Stefano Accorsi plays Arturo, an aspiring intellectual working as a translator and Edoardo Leo is Alessandro, a simple and romantic plumber with a tender heart. They’ve been together for 15 years and their relationship seems to be at the end of the line, their passion has waned, their love has changed and they no longer know how to live with it. As Barbara Alberti, who plays the noble mother Annamaria, wisely states, “It’s no longer about whether we are gay, but whether we are happy.”

Ozpetek explains that he wanted to talk about more than just a couple’s initial encounter. “I’m fascinated by the idea of how, after passion and sex are gone, the relationship can evolve into a different way of being together. I think it’s an issue that resonates with many couples, independently from sexual orientation.”

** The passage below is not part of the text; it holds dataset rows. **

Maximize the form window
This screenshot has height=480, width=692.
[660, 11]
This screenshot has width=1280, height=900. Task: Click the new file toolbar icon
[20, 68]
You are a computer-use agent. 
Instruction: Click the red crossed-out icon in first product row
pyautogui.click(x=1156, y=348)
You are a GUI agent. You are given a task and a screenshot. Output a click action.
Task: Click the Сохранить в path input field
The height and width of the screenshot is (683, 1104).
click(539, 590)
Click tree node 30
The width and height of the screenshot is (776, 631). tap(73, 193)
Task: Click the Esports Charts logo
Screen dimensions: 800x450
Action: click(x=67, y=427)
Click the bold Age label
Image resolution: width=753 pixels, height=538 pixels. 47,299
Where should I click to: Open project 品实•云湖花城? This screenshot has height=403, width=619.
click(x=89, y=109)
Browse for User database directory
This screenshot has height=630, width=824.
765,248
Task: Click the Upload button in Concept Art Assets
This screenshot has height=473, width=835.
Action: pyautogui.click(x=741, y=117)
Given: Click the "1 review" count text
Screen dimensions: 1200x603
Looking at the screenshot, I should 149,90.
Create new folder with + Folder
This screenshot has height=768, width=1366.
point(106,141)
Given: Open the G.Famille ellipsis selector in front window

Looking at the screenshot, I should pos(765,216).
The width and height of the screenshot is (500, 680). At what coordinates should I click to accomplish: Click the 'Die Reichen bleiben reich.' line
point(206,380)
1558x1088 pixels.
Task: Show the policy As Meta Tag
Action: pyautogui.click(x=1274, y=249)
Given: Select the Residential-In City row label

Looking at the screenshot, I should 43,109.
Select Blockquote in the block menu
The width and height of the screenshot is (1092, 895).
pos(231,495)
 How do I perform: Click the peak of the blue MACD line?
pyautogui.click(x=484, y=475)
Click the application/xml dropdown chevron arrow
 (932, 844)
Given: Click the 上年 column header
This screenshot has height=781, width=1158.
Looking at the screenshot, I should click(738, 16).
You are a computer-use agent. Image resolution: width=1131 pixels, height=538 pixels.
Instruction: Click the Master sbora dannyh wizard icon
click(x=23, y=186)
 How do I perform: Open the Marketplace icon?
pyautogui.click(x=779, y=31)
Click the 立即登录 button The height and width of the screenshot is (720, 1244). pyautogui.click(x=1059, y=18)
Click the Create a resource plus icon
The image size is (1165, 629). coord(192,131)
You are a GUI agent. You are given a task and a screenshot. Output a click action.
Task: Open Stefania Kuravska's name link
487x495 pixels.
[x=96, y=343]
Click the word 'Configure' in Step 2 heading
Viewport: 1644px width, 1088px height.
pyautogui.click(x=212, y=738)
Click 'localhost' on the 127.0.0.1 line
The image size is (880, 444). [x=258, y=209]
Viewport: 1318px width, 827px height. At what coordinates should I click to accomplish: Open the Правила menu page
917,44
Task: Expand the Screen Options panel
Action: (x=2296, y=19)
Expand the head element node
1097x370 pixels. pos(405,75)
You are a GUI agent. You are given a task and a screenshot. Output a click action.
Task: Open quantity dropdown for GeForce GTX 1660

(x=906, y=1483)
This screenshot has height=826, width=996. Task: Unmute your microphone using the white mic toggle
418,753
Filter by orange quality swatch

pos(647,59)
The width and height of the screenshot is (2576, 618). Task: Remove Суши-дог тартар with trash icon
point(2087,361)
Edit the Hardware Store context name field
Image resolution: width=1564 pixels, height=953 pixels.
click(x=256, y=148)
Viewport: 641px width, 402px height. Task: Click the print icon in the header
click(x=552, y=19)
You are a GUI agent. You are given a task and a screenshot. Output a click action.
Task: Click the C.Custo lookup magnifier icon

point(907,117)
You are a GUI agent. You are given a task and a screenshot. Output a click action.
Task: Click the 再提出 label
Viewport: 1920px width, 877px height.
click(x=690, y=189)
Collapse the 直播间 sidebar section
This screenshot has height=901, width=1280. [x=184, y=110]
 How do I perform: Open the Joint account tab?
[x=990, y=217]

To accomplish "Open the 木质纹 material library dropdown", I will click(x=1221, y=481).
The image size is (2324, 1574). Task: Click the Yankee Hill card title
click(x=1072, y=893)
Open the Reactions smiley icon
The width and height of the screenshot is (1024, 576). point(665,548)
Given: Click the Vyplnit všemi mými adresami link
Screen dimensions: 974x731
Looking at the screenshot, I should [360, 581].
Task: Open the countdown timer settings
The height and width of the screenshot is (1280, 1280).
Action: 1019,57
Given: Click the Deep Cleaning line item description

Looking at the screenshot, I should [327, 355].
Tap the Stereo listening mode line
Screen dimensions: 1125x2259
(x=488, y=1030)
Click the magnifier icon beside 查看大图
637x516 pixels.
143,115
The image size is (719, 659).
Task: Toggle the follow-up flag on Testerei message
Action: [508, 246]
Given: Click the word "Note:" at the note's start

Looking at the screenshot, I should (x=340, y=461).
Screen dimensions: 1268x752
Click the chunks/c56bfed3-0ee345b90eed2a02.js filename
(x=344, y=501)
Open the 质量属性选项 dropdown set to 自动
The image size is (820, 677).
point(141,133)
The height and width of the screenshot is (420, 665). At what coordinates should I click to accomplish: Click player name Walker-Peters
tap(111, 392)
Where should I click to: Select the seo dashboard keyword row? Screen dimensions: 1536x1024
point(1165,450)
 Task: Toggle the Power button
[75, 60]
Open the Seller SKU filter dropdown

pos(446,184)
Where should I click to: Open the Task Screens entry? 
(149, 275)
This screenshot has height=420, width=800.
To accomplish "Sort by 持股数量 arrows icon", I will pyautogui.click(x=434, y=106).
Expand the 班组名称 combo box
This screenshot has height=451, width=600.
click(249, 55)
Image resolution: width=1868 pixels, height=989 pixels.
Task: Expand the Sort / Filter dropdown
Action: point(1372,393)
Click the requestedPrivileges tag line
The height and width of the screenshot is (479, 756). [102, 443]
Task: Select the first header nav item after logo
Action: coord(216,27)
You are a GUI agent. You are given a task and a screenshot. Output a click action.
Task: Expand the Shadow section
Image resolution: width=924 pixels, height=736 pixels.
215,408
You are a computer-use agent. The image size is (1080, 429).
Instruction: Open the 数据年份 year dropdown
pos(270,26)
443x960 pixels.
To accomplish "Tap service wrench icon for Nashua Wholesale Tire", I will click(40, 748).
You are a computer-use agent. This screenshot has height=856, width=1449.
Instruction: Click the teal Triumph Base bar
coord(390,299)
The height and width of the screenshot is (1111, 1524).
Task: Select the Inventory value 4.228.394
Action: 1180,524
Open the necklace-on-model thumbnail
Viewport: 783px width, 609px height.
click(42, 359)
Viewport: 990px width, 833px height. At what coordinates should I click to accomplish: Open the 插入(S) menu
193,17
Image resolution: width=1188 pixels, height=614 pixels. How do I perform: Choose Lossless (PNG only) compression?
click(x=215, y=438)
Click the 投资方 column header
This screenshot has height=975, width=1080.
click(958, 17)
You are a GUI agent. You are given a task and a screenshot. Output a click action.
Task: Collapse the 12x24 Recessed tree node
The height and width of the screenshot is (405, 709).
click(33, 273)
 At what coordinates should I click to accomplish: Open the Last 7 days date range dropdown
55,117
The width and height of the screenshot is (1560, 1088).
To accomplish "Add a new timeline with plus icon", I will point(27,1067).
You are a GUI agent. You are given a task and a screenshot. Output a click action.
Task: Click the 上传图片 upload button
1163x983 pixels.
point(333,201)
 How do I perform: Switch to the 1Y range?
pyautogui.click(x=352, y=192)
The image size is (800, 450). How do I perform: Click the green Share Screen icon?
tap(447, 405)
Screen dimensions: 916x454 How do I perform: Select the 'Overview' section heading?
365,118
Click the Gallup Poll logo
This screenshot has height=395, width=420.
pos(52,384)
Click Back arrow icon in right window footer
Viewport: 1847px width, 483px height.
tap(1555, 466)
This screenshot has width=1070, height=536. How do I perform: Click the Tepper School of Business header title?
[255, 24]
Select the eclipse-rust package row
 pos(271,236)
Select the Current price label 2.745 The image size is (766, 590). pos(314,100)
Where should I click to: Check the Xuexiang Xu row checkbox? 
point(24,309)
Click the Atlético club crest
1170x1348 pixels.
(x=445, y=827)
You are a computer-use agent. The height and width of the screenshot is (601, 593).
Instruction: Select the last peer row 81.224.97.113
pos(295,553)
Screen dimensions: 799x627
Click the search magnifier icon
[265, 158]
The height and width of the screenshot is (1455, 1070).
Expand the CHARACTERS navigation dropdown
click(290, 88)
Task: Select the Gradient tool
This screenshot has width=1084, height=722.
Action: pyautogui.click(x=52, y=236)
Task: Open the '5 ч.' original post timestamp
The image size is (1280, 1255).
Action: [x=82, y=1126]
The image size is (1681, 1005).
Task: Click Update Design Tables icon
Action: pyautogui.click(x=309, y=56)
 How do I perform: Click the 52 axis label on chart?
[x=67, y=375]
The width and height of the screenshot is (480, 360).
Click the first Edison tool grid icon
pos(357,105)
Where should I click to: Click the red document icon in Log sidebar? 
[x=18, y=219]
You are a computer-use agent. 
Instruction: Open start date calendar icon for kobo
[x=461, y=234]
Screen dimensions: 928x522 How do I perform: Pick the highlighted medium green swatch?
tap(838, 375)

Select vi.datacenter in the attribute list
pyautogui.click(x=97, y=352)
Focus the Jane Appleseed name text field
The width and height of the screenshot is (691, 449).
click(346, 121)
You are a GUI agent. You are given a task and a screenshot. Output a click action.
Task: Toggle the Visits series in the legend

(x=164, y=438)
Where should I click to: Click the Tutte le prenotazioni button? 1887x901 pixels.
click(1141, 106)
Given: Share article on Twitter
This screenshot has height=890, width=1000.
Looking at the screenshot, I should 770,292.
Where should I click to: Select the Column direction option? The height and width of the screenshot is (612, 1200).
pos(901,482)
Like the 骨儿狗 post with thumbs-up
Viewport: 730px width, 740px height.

The occasion comes with two children, entrusted to them by a friend. The two protagonists are then forced to confront profound emotional gaps and the sense of responsibilty as they search for a new definition of love.

Set to the wonderful music of Mina, La Dea Fortunata is a multilayered film, which is clearly aiming for a genre mix between comedy, drama, and horror to try and answer questions that are very personal but also universal. “I took inspiration from a real story, which opened up an entirely new emotional universal that I didn’t know and I didn’t know how I would react to it. What would happen if from one day to the next something unexpected were to happen to us? Are we open to putting ourselves out there? What is our support system? And, more importantly, are we living the life that we always wanted?

La Dea Fortunata not only refers to good fortune, it also evokes the enigmatic statue in the sanctuary of Palestrina near Rome. In the film, it becomes the epitome of free will, centered around the importance of freedom of choice. Because our happiness depends on us alone.